Ainda existe, a favor do monarca, a possibilidade constitucional de realizar intervenções em caso de confusão social. Coisas como um STF ultrapassando suas prerrogativas, ou pedidos de intervenção militar, poderiam ser sanados por um chefe de estado que age fora da esfera política. Um rei poderia, por exemplo, dissolver um governo para evitar que as coisas descambassem para o completo caos. É claro que isso não é plenamente garantido. Lembre-se de que monarcas permitiram a chegada ao poder, no passado, de tiranos como Mussolini e Francisco Franco.

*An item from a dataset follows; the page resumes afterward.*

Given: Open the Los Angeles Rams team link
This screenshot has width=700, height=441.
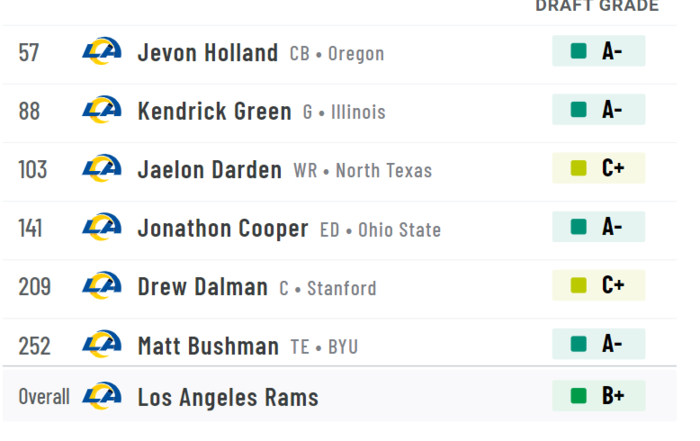Looking at the screenshot, I should (x=228, y=397).
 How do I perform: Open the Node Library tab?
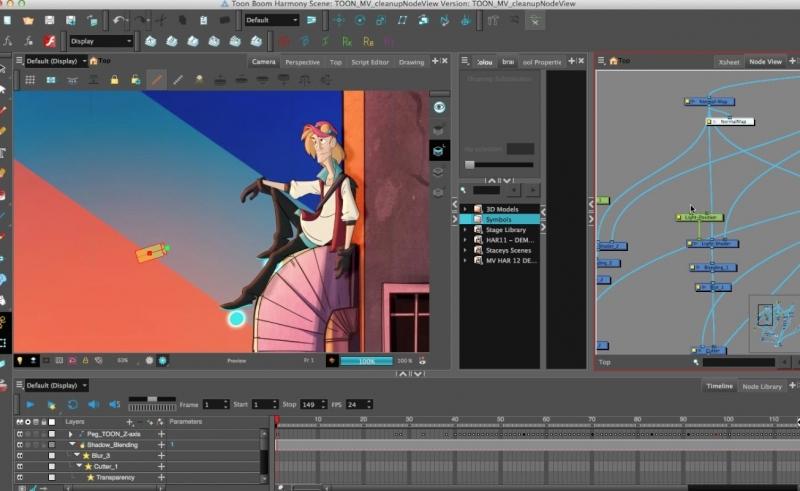click(x=762, y=386)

Contudo, a maior vantagem de uma monarquia parlamentarista talvez não esteja, no fim das contas, na parte da monarquia - mas sim na parte do parlamentarismo. E eu explico! Hoje, como o próprio autor da ideia legislativa pontuou, qualquer presidente brasileiro precisa gastar rios de dinheiro para ter governabilidade. Ou seja, para comprar o apoio do Congresso Nacional.

Já num sistema parlamentarista isso tende a não acontecer, porque o governo é estabelecido pelo partido que já detém a maioria no Congresso. Esse é um pressuposto desse modelo: governa quem consegue formar uma maioria e ter representatividade. Compare isso com a atual realidade brasileira: o povo elegeu um governo de esquerda, mas a esquerda não tem representatividade no Congresso. Tem como isso dar certo?

Ainda assim, restam algumas provocações a serem feitas. Em primeiro lugar: mesmo agindo com uma mentalidade estatista e monárquica, porque determinada família deveria ter o direito de ser governante perpétua do Brasil? É pelo direito divino? Certamente, quase ninguém defende esse ponto hoje em dia. É pelos laços históricos? Bem, levando-se em consideração que o Brasil independente tem mais tempo de República do que de Monarquia, então isso não é tão importante assim. Por ora, deixamos essa questão em aberto.

O segundo ponto é: na prática, o Brasil já é governado por monarcas - que só não usam coroa. Afinal de contas, o que é o Xandão, se não um rei absolutista, um Luís 14 brasileiro? E o que dizer do Lula, e de qualquer outro presidente, que habitam em um Palácio, possuem um séquito de serviçais e agem com um poder extremado?

De qualquer forma, e ainda que tenhamos gastado nossos argumentos neste debate, é pouco provável que essa ideia legislativa vá para a frente. Apenas imagine a possibilidade de um referendo do tipo ser feito, com a Monarquia vencendo! Nesse caso, não haveria PEC que resolvesse o novo problema: uma nova Constituição precisaria ser criada do zero. Você se sente empolgado com essa ideia? Pois é: eu também não. No fim das contas, pra mim e certamente pra você, o que vale mesmo é a ética libertária: cada um governa a si próprio. Todo o resto não passa de frivolidade, de violência estatal injustificada contra indivíduos pacíficos.